This exercise calls for every record to be set down again, exactly and in full.

== RECORDS FOR PROCESSING

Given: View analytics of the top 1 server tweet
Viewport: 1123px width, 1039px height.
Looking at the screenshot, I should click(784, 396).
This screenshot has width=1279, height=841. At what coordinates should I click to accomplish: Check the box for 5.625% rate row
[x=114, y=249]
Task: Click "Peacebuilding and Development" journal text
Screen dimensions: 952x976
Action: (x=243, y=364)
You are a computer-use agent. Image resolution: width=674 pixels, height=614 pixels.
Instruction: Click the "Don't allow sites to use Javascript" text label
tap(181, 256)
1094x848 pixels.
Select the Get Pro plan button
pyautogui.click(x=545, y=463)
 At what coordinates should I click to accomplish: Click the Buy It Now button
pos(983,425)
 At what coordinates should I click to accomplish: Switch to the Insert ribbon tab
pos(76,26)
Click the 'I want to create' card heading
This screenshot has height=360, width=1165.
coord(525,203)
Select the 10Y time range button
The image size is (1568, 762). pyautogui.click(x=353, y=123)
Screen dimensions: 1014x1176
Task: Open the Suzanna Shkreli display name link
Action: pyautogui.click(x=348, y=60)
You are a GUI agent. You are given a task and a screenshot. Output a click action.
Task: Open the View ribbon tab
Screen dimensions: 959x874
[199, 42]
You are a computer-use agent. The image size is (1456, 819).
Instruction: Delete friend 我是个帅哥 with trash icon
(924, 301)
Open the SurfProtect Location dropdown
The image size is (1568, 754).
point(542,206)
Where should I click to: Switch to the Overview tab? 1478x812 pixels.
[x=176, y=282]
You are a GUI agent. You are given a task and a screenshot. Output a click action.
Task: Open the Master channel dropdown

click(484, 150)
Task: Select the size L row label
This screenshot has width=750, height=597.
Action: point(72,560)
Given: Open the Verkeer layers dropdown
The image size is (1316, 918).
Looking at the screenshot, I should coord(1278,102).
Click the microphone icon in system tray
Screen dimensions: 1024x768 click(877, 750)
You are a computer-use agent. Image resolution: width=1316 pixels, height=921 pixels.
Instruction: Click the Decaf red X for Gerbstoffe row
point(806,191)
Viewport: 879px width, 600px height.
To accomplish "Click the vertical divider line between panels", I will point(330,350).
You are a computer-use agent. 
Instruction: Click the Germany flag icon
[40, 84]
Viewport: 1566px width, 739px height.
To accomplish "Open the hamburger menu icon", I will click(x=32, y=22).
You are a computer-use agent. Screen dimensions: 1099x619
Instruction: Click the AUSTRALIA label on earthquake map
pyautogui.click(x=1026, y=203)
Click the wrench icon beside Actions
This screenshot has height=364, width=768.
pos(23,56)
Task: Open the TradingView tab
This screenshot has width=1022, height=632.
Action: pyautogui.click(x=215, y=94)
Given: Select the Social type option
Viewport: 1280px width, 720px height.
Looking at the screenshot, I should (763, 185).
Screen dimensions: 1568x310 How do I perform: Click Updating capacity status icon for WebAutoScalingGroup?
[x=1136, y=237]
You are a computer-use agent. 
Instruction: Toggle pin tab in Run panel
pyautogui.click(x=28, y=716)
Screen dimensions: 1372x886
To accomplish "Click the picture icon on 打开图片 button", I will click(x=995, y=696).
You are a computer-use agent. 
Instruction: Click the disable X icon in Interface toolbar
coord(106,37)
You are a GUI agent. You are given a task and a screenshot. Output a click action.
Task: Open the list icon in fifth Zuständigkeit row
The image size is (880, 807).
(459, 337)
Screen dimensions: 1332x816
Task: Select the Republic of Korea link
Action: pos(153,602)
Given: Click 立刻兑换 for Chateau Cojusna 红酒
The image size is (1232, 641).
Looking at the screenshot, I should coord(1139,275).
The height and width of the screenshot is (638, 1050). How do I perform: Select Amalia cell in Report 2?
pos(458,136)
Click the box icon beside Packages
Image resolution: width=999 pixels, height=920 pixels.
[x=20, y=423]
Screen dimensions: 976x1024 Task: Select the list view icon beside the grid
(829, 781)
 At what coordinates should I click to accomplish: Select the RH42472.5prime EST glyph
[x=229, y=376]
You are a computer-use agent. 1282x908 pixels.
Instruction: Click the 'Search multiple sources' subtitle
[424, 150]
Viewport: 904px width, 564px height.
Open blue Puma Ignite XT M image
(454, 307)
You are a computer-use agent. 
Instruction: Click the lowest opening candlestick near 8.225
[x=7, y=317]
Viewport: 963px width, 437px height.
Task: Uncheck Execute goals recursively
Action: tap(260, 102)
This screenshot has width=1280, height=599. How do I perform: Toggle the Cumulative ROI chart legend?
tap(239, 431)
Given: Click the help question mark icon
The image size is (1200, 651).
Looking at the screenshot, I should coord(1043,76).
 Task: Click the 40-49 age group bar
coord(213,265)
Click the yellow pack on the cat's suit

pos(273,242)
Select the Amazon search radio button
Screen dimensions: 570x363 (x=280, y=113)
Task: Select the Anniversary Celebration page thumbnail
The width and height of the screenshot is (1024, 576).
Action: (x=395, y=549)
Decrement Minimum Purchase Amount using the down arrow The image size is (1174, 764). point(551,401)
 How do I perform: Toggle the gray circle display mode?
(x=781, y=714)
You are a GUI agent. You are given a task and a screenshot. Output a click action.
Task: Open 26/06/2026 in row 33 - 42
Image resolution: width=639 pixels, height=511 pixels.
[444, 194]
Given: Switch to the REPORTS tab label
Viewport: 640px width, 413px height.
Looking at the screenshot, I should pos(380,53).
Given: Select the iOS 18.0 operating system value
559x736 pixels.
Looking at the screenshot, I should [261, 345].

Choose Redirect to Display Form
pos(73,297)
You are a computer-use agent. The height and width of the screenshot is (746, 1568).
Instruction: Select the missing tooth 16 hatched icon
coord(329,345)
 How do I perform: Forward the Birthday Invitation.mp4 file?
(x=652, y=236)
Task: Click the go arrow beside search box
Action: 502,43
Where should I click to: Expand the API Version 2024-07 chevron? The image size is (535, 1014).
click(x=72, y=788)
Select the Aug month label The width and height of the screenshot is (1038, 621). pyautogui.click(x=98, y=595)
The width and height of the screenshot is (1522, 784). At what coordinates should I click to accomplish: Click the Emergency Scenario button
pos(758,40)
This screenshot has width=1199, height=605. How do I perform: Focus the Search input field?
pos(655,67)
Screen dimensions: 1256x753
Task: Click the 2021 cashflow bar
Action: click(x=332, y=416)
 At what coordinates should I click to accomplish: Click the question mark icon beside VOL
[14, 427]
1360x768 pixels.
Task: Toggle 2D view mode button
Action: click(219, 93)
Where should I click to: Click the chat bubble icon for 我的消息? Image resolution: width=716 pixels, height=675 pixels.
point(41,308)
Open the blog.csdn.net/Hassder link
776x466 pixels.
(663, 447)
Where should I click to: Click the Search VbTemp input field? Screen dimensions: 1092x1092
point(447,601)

====

__RESULT FOR THIS EXERCISE__
Given: View analytics of the top 1 server tweet
Viewport: 1123px width, 1039px height.
Looking at the screenshot, I should click(784, 396).
This screenshot has width=1279, height=841. At what coordinates should I click to accomplish: Check the box for 5.625% rate row
[x=114, y=249]
Task: Click "Peacebuilding and Development" journal text
Screen dimensions: 952x976
Action: (x=243, y=364)
You are a computer-use agent. Image resolution: width=674 pixels, height=614 pixels.
Instruction: Click the "Don't allow sites to use Javascript" text label
tap(181, 256)
1094x848 pixels.
Select the Get Pro plan button
pyautogui.click(x=545, y=463)
 At what coordinates should I click to accomplish: Click the Buy It Now button
pos(983,425)
 At what coordinates should I click to accomplish: Switch to the Insert ribbon tab
pos(76,26)
Click the 'I want to create' card heading
This screenshot has height=360, width=1165.
coord(525,203)
Select the 10Y time range button
The image size is (1568, 762). pyautogui.click(x=353, y=123)
Screen dimensions: 1014x1176
Task: Open the Suzanna Shkreli display name link
Action: pyautogui.click(x=348, y=60)
You are a GUI agent. You are given a task and a screenshot. Output a click action.
Task: Open the View ribbon tab
Screen dimensions: 959x874
[199, 42]
You are a computer-use agent. The image size is (1456, 819).
Instruction: Delete friend 我是个帅哥 with trash icon
(924, 301)
Open the SurfProtect Location dropdown
The image size is (1568, 754).
point(542,206)
Where should I click to: Switch to the Overview tab? 1478x812 pixels.
[x=176, y=282]
You are a GUI agent. You are given a task and a screenshot. Output a click action.
Task: Open the Master channel dropdown

click(484, 150)
Task: Select the size L row label
This screenshot has width=750, height=597.
Action: point(72,560)
Given: Open the Verkeer layers dropdown
The image size is (1316, 918).
Looking at the screenshot, I should coord(1278,102).
Click the microphone icon in system tray
Screen dimensions: 1024x768 click(877, 750)
You are a computer-use agent. Image resolution: width=1316 pixels, height=921 pixels.
Instruction: Click the Decaf red X for Gerbstoffe row
point(806,191)
Viewport: 879px width, 600px height.
To accomplish "Click the vertical divider line between panels", I will point(330,350).
You are a computer-use agent. 
Instruction: Click the Germany flag icon
[40, 84]
Viewport: 1566px width, 739px height.
To accomplish "Open the hamburger menu icon", I will click(x=32, y=22).
You are a computer-use agent. Screen dimensions: 1099x619
Instruction: Click the AUSTRALIA label on earthquake map
pyautogui.click(x=1026, y=203)
Click the wrench icon beside Actions
This screenshot has height=364, width=768.
pos(23,56)
Task: Open the TradingView tab
This screenshot has width=1022, height=632.
Action: pyautogui.click(x=215, y=94)
Given: Select the Social type option
Viewport: 1280px width, 720px height.
Looking at the screenshot, I should (763, 185).
Screen dimensions: 1568x310 How do I perform: Click Updating capacity status icon for WebAutoScalingGroup?
[x=1136, y=237]
You are a computer-use agent. 
Instruction: Toggle pin tab in Run panel
pyautogui.click(x=28, y=716)
Screen dimensions: 1372x886
To accomplish "Click the picture icon on 打开图片 button", I will click(x=995, y=696).
You are a computer-use agent. 
Instruction: Click the disable X icon in Interface toolbar
coord(106,37)
You are a GUI agent. You are given a task and a screenshot. Output a click action.
Task: Open the list icon in fifth Zuständigkeit row
The image size is (880, 807).
(459, 337)
Screen dimensions: 1332x816
Task: Select the Republic of Korea link
Action: pos(153,602)
Given: Click 立刻兑换 for Chateau Cojusna 红酒
The image size is (1232, 641).
Looking at the screenshot, I should coord(1139,275).
The height and width of the screenshot is (638, 1050). How do I perform: Select Amalia cell in Report 2?
pos(458,136)
Click the box icon beside Packages
Image resolution: width=999 pixels, height=920 pixels.
[x=20, y=423]
Screen dimensions: 976x1024 Task: Select the list view icon beside the grid
(829, 781)
 At what coordinates should I click to accomplish: Select the RH42472.5prime EST glyph
[x=229, y=376]
You are a computer-use agent. 1282x908 pixels.
Instruction: Click the 'Search multiple sources' subtitle
[424, 150]
Viewport: 904px width, 564px height.
Open blue Puma Ignite XT M image
(454, 307)
You are a computer-use agent. 
Instruction: Click the lowest opening candlestick near 8.225
[x=7, y=317]
Viewport: 963px width, 437px height.
Task: Uncheck Execute goals recursively
Action: tap(260, 102)
This screenshot has width=1280, height=599. How do I perform: Toggle the Cumulative ROI chart legend?
tap(239, 431)
Given: Click the help question mark icon
The image size is (1200, 651).
Looking at the screenshot, I should coord(1043,76).
 Task: Click the 40-49 age group bar
coord(213,265)
Click the yellow pack on the cat's suit

pos(273,242)
Select the Amazon search radio button
Screen dimensions: 570x363 (x=280, y=113)
Task: Select the Anniversary Celebration page thumbnail
The width and height of the screenshot is (1024, 576).
Action: (x=395, y=549)
Decrement Minimum Purchase Amount using the down arrow The image size is (1174, 764). point(551,401)
 How do I perform: Toggle the gray circle display mode?
(x=781, y=714)
You are a GUI agent. You are given a task and a screenshot. Output a click action.
Task: Open 26/06/2026 in row 33 - 42
Image resolution: width=639 pixels, height=511 pixels.
[444, 194]
Given: Switch to the REPORTS tab label
Viewport: 640px width, 413px height.
Looking at the screenshot, I should pos(380,53).
Given: Select the iOS 18.0 operating system value
559x736 pixels.
Looking at the screenshot, I should [261, 345].

Choose Redirect to Display Form
pos(73,297)
You are a computer-use agent. The height and width of the screenshot is (746, 1568).
Instruction: Select the missing tooth 16 hatched icon
coord(329,345)
 How do I perform: Forward the Birthday Invitation.mp4 file?
(x=652, y=236)
Task: Click the go arrow beside search box
Action: 502,43
Where should I click to: Expand the API Version 2024-07 chevron? The image size is (535, 1014).
click(x=72, y=788)
Select the Aug month label The width and height of the screenshot is (1038, 621). pyautogui.click(x=98, y=595)
The width and height of the screenshot is (1522, 784). At what coordinates should I click to accomplish: Click the Emergency Scenario button
pos(758,40)
This screenshot has width=1199, height=605. How do I perform: Focus the Search input field?
pos(655,67)
Screen dimensions: 1256x753
Task: Click the 2021 cashflow bar
Action: click(x=332, y=416)
 At what coordinates should I click to accomplish: Click the question mark icon beside VOL
[14, 427]
1360x768 pixels.
Task: Toggle 2D view mode button
Action: click(219, 93)
Where should I click to: Click the chat bubble icon for 我的消息? Image resolution: width=716 pixels, height=675 pixels.
point(41,308)
Open the blog.csdn.net/Hassder link
776x466 pixels.
(663, 447)
Where should I click to: Click the Search VbTemp input field? Screen dimensions: 1092x1092
point(447,601)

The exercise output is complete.